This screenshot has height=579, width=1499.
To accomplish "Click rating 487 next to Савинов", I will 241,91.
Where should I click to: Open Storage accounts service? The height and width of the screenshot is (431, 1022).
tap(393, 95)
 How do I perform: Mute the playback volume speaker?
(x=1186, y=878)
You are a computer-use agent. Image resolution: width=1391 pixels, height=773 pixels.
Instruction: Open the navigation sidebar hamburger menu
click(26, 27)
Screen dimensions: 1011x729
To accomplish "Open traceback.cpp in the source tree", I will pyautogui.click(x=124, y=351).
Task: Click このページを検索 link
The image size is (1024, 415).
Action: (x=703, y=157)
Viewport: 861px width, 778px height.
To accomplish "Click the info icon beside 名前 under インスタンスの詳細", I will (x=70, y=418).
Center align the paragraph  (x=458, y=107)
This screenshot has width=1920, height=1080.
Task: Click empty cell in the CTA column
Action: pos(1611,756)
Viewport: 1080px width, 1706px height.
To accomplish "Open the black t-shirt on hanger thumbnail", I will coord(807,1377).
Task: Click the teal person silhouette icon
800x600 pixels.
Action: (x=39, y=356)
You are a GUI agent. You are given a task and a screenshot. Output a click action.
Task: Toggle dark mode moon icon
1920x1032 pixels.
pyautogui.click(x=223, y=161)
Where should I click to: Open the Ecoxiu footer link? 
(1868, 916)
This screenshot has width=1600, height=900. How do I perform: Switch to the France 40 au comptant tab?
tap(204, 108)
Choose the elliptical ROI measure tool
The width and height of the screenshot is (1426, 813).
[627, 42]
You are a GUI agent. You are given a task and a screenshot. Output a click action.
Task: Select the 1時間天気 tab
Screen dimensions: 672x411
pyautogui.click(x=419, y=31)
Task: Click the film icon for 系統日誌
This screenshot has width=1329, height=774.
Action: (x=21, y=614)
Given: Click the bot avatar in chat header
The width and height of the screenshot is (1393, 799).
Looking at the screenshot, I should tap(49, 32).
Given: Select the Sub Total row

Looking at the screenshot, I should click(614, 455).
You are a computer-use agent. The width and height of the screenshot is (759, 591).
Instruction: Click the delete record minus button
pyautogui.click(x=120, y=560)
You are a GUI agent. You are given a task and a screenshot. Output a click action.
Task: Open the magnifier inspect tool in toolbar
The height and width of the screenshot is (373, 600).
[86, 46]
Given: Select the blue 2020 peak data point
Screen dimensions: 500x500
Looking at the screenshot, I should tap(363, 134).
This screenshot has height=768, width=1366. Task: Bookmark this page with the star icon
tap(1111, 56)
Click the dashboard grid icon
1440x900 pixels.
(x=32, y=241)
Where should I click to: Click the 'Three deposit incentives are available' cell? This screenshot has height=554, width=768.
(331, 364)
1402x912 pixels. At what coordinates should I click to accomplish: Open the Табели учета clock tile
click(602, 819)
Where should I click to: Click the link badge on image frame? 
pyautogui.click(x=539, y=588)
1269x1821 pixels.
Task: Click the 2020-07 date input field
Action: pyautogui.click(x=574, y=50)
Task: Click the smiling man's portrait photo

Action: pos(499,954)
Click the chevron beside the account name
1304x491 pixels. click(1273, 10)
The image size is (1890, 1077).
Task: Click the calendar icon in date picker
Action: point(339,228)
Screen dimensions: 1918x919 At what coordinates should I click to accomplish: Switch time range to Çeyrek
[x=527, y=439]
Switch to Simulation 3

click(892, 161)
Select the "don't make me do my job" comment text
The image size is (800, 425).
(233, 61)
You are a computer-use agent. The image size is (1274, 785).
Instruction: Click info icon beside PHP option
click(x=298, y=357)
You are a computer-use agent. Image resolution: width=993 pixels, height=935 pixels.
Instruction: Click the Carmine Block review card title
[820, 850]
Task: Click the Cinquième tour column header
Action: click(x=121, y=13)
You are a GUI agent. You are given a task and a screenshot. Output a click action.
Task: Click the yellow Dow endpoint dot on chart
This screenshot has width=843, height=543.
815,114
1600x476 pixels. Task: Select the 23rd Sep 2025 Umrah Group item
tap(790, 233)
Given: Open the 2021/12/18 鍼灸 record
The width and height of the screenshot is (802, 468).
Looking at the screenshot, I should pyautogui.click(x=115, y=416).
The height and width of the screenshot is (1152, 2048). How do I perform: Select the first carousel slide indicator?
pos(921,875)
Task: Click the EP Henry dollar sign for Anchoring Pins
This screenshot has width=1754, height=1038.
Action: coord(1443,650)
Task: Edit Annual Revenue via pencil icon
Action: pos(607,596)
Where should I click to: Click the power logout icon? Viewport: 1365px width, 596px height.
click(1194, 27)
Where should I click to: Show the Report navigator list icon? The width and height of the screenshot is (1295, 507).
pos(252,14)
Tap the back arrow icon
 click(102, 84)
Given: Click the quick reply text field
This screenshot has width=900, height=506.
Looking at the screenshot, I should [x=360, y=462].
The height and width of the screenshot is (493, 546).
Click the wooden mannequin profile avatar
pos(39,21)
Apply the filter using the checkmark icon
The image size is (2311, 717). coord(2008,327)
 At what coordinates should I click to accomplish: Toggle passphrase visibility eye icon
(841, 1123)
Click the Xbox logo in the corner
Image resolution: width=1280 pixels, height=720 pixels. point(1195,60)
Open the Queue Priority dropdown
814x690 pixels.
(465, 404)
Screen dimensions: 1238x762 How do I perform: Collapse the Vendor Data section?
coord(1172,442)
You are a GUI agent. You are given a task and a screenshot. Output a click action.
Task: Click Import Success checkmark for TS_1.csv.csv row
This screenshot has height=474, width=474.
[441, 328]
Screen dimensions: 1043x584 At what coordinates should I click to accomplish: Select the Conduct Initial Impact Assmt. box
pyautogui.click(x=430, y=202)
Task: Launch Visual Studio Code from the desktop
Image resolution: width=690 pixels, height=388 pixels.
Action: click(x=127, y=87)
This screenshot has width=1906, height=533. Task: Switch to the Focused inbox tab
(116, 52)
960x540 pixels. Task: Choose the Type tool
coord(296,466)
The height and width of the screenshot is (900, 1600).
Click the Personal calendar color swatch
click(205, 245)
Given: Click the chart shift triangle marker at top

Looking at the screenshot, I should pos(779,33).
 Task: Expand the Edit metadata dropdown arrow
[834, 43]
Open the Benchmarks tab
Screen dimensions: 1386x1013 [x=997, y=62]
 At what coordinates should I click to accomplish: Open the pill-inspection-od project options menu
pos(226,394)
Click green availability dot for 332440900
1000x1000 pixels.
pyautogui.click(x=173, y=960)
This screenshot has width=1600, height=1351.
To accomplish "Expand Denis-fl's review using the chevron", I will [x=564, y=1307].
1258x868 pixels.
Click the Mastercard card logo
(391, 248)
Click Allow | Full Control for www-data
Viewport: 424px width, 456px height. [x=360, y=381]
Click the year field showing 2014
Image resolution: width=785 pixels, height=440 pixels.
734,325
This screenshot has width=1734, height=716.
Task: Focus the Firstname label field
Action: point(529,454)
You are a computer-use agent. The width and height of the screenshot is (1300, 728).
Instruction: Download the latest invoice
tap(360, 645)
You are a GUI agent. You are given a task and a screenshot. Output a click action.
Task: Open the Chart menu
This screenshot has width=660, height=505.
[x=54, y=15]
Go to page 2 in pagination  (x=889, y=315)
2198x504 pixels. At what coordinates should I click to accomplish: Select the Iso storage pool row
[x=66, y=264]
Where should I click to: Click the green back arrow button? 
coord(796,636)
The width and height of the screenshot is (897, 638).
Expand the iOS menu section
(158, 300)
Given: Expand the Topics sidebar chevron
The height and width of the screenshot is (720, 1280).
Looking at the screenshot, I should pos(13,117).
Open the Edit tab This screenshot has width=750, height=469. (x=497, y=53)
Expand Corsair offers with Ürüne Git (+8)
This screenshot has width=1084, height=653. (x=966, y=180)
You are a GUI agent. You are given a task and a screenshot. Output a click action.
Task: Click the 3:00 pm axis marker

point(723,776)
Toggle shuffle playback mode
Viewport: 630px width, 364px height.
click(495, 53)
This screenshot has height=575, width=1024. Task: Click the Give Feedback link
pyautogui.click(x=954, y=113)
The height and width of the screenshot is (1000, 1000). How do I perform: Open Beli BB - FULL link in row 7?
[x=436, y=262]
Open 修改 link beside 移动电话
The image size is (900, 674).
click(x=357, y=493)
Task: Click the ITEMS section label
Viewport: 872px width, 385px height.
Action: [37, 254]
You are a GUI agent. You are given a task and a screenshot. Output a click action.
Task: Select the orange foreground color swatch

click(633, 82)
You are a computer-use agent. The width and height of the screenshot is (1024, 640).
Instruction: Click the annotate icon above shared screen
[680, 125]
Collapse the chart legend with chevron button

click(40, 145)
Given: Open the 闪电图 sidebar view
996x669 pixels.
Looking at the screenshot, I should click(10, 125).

> **ABOUT THIS TASK**
Return, from the data, each line that has the word "mode" in it.

> **EXERCISE OUTPUT**
Task: Toggle dark mode moon icon
Toggle shuffle playback mode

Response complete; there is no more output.